• Task to complete:
Copy out the items below, swapping every "computer-use agent" for "screen-control agent" and leaving everything else unchanged.

———

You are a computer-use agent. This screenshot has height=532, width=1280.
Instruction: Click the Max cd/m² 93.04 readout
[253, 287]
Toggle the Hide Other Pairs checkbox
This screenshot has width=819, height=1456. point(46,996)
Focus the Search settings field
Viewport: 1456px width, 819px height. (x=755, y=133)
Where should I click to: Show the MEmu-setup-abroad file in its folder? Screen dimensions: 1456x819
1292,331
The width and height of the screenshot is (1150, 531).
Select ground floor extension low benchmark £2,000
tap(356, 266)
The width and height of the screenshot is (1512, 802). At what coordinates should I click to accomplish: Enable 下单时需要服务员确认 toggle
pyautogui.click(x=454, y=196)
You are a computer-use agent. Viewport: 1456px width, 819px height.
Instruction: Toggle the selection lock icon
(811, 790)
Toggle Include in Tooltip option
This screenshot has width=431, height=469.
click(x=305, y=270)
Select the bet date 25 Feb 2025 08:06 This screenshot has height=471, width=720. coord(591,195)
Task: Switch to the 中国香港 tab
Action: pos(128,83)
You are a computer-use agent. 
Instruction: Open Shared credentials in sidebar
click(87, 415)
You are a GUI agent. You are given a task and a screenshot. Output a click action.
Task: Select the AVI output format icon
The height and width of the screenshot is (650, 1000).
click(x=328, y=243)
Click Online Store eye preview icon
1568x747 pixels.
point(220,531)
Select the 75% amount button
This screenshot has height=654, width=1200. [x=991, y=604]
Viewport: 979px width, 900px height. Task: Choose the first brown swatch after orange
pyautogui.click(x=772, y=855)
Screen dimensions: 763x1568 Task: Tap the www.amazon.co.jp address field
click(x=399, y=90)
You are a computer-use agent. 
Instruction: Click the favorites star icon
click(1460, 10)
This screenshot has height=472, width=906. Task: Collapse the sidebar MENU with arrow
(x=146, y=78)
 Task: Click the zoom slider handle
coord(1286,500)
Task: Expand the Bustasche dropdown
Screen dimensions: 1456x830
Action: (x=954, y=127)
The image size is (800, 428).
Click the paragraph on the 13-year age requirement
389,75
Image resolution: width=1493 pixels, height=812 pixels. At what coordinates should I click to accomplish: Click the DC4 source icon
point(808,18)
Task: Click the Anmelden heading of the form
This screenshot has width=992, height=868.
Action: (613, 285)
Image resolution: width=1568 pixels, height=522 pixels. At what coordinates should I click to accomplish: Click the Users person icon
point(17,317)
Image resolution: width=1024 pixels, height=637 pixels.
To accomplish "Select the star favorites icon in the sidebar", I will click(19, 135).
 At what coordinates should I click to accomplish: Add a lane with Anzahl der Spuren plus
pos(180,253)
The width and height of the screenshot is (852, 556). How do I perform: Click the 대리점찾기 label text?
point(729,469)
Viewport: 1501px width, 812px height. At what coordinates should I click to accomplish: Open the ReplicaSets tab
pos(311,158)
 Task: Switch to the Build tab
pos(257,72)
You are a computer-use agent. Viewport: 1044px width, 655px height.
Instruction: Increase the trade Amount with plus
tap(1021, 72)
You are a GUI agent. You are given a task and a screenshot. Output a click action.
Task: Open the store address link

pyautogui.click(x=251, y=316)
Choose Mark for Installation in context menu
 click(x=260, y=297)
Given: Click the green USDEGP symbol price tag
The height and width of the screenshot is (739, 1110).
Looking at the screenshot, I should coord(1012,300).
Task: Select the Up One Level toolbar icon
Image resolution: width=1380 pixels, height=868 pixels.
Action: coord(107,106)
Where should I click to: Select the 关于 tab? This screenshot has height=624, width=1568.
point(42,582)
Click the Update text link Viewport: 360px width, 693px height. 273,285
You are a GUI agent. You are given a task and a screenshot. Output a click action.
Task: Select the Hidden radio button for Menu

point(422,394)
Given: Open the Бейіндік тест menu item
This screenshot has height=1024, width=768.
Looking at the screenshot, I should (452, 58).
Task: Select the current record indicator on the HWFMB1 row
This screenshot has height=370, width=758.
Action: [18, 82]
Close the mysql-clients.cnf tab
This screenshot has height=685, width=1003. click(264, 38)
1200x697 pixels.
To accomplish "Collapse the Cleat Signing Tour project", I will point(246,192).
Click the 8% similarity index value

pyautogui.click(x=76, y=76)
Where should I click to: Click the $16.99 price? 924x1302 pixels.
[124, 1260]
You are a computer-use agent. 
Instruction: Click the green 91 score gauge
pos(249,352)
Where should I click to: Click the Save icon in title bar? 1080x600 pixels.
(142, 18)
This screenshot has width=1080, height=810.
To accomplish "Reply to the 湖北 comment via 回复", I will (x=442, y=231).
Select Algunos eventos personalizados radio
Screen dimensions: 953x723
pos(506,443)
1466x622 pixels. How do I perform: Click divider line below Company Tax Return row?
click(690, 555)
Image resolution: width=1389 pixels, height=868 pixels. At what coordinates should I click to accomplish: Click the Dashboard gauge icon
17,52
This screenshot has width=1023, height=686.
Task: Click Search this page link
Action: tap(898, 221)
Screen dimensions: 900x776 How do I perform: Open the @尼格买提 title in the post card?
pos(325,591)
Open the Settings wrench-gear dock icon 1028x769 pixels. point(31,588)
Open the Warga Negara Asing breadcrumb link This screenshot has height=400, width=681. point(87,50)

———

• Solution to this problem:
You are a screen-control agent. This screenshot has height=532, width=1280.
Instruction: Click the Max cd/m² 93.04 readout
[253, 287]
Toggle the Hide Other Pairs checkbox
This screenshot has width=819, height=1456. point(46,996)
Focus the Search settings field
Viewport: 1456px width, 819px height. (x=755, y=133)
Where should I click to: Show the MEmu-setup-abroad file in its folder? Screen dimensions: 1456x819
1292,331
The width and height of the screenshot is (1150, 531).
Select ground floor extension low benchmark £2,000
tap(356, 266)
The width and height of the screenshot is (1512, 802). At what coordinates should I click to accomplish: Enable 下单时需要服务员确认 toggle
pyautogui.click(x=454, y=196)
You are a screen-control agent. Viewport: 1456px width, 819px height.
Instruction: Toggle the selection lock icon
(811, 790)
Toggle Include in Tooltip option
This screenshot has width=431, height=469.
click(x=305, y=270)
Select the bet date 25 Feb 2025 08:06 This screenshot has height=471, width=720. coord(591,195)
Task: Switch to the 中国香港 tab
Action: pos(128,83)
You are a screen-control agent. 
Instruction: Open Shared credentials in sidebar
click(87, 415)
You are a GUI agent. You are given a task and a screenshot. Output a click action.
Task: Select the AVI output format icon
The height and width of the screenshot is (650, 1000).
click(x=328, y=243)
Click Online Store eye preview icon
1568x747 pixels.
point(220,531)
Select the 75% amount button
This screenshot has height=654, width=1200. [x=991, y=604]
Viewport: 979px width, 900px height. Task: Choose the first brown swatch after orange
pyautogui.click(x=772, y=855)
Screen dimensions: 763x1568 Task: Tap the www.amazon.co.jp address field
click(x=399, y=90)
You are a screen-control agent. 
Instruction: Click the favorites star icon
click(1460, 10)
This screenshot has height=472, width=906. Task: Collapse the sidebar MENU with arrow
(x=146, y=78)
 Task: Click the zoom slider handle
coord(1286,500)
Task: Expand the Bustasche dropdown
Screen dimensions: 1456x830
Action: (x=954, y=127)
The image size is (800, 428).
Click the paragraph on the 13-year age requirement
389,75
Image resolution: width=1493 pixels, height=812 pixels. At what coordinates should I click to accomplish: Click the DC4 source icon
point(808,18)
Task: Click the Anmelden heading of the form
This screenshot has width=992, height=868.
Action: (613, 285)
Image resolution: width=1568 pixels, height=522 pixels. At what coordinates should I click to accomplish: Click the Users person icon
point(17,317)
Image resolution: width=1024 pixels, height=637 pixels.
To accomplish "Select the star favorites icon in the sidebar", I will click(19, 135).
 At what coordinates should I click to accomplish: Add a lane with Anzahl der Spuren plus
pos(180,253)
The width and height of the screenshot is (852, 556). How do I perform: Click the 대리점찾기 label text?
point(729,469)
Viewport: 1501px width, 812px height. At what coordinates should I click to accomplish: Open the ReplicaSets tab
pos(311,158)
 Task: Switch to the Build tab
pos(257,72)
You are a screen-control agent. Viewport: 1044px width, 655px height.
Instruction: Increase the trade Amount with plus
tap(1021, 72)
You are a GUI agent. You are given a task and a screenshot. Output a click action.
Task: Open the store address link

pyautogui.click(x=251, y=316)
Choose Mark for Installation in context menu
 click(x=260, y=297)
Given: Click the green USDEGP symbol price tag
The height and width of the screenshot is (739, 1110).
Looking at the screenshot, I should coord(1012,300).
Task: Select the Up One Level toolbar icon
Image resolution: width=1380 pixels, height=868 pixels.
Action: coord(107,106)
Where should I click to: Select the 关于 tab? This screenshot has height=624, width=1568.
point(42,582)
Click the Update text link Viewport: 360px width, 693px height. 273,285
You are a GUI agent. You are given a task and a screenshot. Output a click action.
Task: Select the Hidden radio button for Menu

point(422,394)
Given: Open the Бейіндік тест menu item
This screenshot has height=1024, width=768.
Looking at the screenshot, I should (452, 58).
Task: Select the current record indicator on the HWFMB1 row
This screenshot has height=370, width=758.
Action: [18, 82]
Close the mysql-clients.cnf tab
This screenshot has height=685, width=1003. click(264, 38)
1200x697 pixels.
To accomplish "Collapse the Cleat Signing Tour project", I will point(246,192).
Click the 8% similarity index value

pyautogui.click(x=76, y=76)
Where should I click to: Click the $16.99 price? 924x1302 pixels.
[124, 1260]
You are a screen-control agent. 
Instruction: Click the green 91 score gauge
pos(249,352)
Where should I click to: Click the Save icon in title bar? 1080x600 pixels.
(142, 18)
This screenshot has width=1080, height=810.
To accomplish "Reply to the 湖北 comment via 回复", I will (x=442, y=231).
Select Algunos eventos personalizados radio
Screen dimensions: 953x723
pos(506,443)
1466x622 pixels. How do I perform: Click divider line below Company Tax Return row?
click(690, 555)
Image resolution: width=1389 pixels, height=868 pixels. At what coordinates should I click to accomplish: Click the Dashboard gauge icon
17,52
This screenshot has width=1023, height=686.
Task: Click Search this page link
Action: tap(898, 221)
Screen dimensions: 900x776 How do I perform: Open the @尼格买提 title in the post card?
pos(325,591)
Open the Settings wrench-gear dock icon 1028x769 pixels. point(31,588)
Open the Warga Negara Asing breadcrumb link This screenshot has height=400, width=681. point(87,50)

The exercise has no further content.